Aリモートアクセス多接続対応 (ZTNA:Zero Trust Network Access)

アプリケーションレイヤのアクセス制御ポイントであり、アクセス権のきめ細かな一元管理及び接続口はアクセス要求が発生した際だけ用意するなどのアクセス制御が必要となります。これらより、サーバー攻撃と不正アクセスのリスク軽減、一貫したセキュリティ対策、通信の安定化を実現しつつ、リモート接続増のニーズに対応します。

Bクラウドサービスの安心利用 (CASB:Cloud Access Security Broker)

セキュアにクラウド上のサービスを利用する為には、アクセス権のきめ細かな一元管理、およびユーザーとアプリケーション間の接続口をアクセス要求が発生した際だけ用意するなど、アプリケーションレイヤによるアクセス制御ポイントを設ける必要があります。これらにより、シャドーIT利用等の内部不正の対策、セキュリティインシデントの予防と被害波及の最小化、およびランサムウエアのリスクを軽減して、IT管理者の業務負担を軽減します。加えて、ミッションクリティカルなSaaSのトラフィックを特定し、限られたネットワーク帯域を優先的に割り当てることで業務遂行を円滑にします。

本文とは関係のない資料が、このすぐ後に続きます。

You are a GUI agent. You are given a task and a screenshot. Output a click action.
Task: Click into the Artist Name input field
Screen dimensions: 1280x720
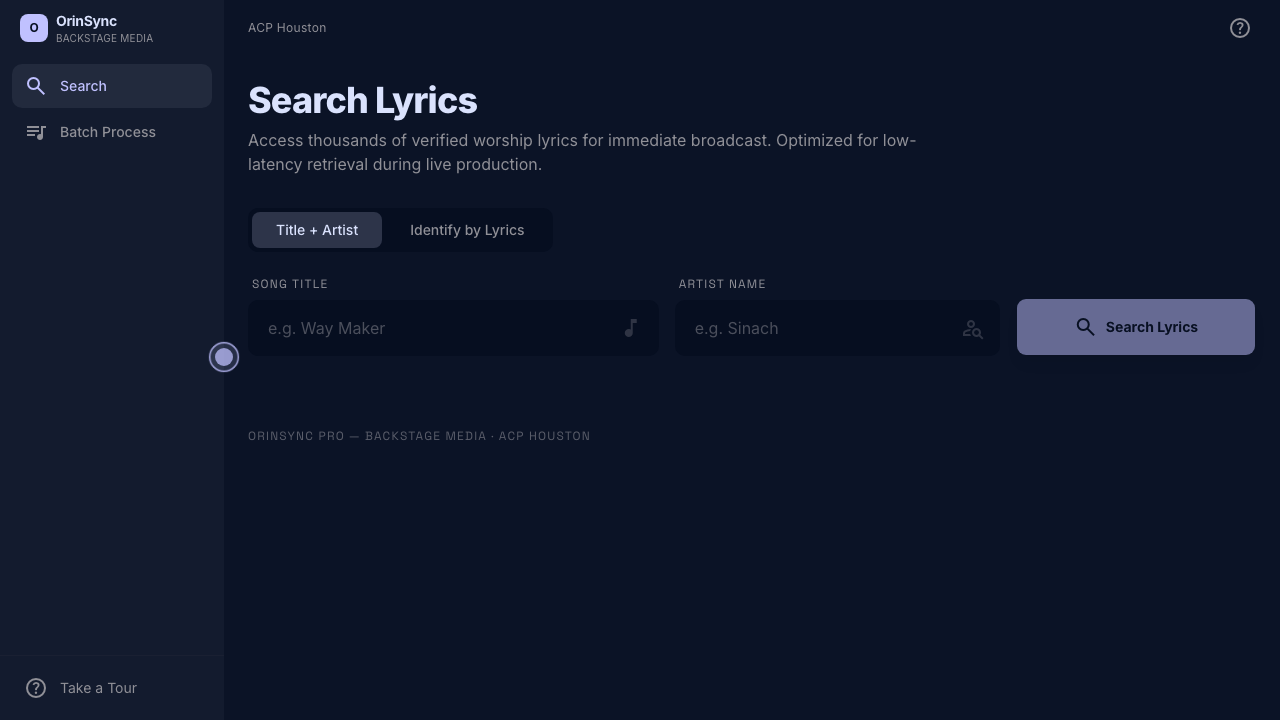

SASEは、全てのトラフィックの内容や状態を網羅的に常時監視・分析することで、早期に異常を検知して迅速に対応するゼロトラストの考え方に通じています。SASEが出力するネットワークログやデータは、クラウドワークロードやエンドポイントなどのクロスレイヤーでの広範囲な脅威検知など運用管理業務に役立ちます。とくに、AI活用による自動化や高精度な脅威検知が近年注目されており、ゼロトラスト化の課題である膨大なデータを常時監視・分析する運用上の負荷を軽減します。

まとめ

このように、SASEはゼロトラの考え方に基づき安心で柔軟なWANを構築するソリューションフレームワークであり、ネットワーク全体を俯瞰した管理と運用によりセキュリティ対策と利便性を高めるものです。そのため、先進的で多様な商材を使いこなして、統合的に管理・運用する必要があります。

我々ネットワークインテグレータは、セュリティとネットワーク機能を統合したSASEソリューションやサービス提供を求められます。また、ユーザー資産の活用など導入が段階的に進むことを想定すると、画一的な提供形態では対応できません。よって、今まで以上にお客さまに寄り添って、セキュリティ対策や提供形態に対するリアルなニーズに柔軟に対応することで、お役に立てさせていただきたいと願っております。

SASEは、従来のネットワーク構築や高速化の枠を超えて、企業のデジタル化を支援する事業機会を創出していきます。弊社では、長年培ってきたネットワークの知見や経験に加え、近年取り組んできたSASE対応の案件実績が、お客さまのデジタル化支援に役立つように取り組んで参ります。デジタル化の進展に際して多様化する脅威を対策し、その管理運用負荷を軽減するSASEは、企業の大小を問わず必要不可欠となりつつあります。